Selected passage:
Night and Fog in Zona
For one whole winter, South Korean film critic Jung Sung-il followed his hero, Chinese documentary maker Wang Bing. Bing is known for his long films, which last between nine and fifteen hours. Bing explains why in Night and Fog in Zona, a portrait that unerringly imitates Bing's style - including the length!
After the South Korean film critic Jung Sung-il saw Wang Bing’s monumental, nine-hour documentary Tie Xi Qu: West of the Tracks at IFFR 2003, he wanted to make a film about him. Years later, Wang invited the critic to come to the Chinese province of Yunnan, where he was working a whole winter long on two documentaries: the sequel to Three Sisters (2012) and the film ’Til Madness Do Us Part (2013), situated in a mental hospital.
In Night and Fog in Zona, Jung talks to Wang about his ideas on cinema, in which the concept of time is crucial and for both of them Tarkovsky is a hero. Jung’s style mirrors that of Wang, not only in length (his ‘cine essay’ lasts almost 4 hours) but also in his predilection for observational long takes, the absence of a voiceover, abstract landscapes and minimalist music. One of the most beautiful shots shows a sleeping Wang in slow motion: time has congealed even more.

Task prompt:
Copy out everything from "After the South" down to "a mental hospital." in the piece on Night and Fog in Zona above, word for word.

Provided material:
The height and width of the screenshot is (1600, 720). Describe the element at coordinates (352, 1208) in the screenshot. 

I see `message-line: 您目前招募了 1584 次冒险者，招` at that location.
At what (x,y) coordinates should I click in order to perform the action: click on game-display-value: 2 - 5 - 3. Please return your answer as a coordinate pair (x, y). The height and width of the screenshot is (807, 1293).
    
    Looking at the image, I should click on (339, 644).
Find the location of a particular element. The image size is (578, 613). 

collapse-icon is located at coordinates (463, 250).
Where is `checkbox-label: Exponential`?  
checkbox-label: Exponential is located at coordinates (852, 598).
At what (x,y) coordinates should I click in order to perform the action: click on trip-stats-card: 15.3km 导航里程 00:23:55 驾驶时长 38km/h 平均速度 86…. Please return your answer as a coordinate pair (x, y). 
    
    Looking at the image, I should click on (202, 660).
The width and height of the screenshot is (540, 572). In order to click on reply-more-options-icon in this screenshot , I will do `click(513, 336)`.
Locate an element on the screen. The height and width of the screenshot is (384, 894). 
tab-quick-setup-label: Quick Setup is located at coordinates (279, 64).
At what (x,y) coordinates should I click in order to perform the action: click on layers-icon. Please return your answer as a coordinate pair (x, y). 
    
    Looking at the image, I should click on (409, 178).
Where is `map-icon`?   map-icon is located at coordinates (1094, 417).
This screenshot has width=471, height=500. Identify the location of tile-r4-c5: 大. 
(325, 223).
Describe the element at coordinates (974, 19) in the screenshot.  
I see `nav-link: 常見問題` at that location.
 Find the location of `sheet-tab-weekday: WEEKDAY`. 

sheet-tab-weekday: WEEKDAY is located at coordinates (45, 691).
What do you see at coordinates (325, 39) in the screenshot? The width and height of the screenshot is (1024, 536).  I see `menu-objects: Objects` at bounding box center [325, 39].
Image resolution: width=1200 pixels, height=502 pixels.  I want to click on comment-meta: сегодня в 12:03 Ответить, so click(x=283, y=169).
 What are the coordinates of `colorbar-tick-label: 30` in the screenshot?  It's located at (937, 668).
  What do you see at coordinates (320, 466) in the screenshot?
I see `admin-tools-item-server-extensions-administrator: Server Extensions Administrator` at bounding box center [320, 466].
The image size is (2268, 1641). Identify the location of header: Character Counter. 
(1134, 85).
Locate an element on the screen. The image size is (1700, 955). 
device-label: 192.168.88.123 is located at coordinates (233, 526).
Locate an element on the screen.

Result of this task:
After the South Korean film critic Jung Sung-il saw Wang Bing’s monumental, nine-hour documentary Tie Xi Qu: West of the Tracks at IFFR 2003, he wanted to make a film about him. Years later, Wang invited the critic to come to the Chinese province of Yunnan, where he was working a whole winter long on two documentaries: the sequel to Three Sisters (2012) and the film ’Til Madness Do Us Part (2013), situated in a mental hospital.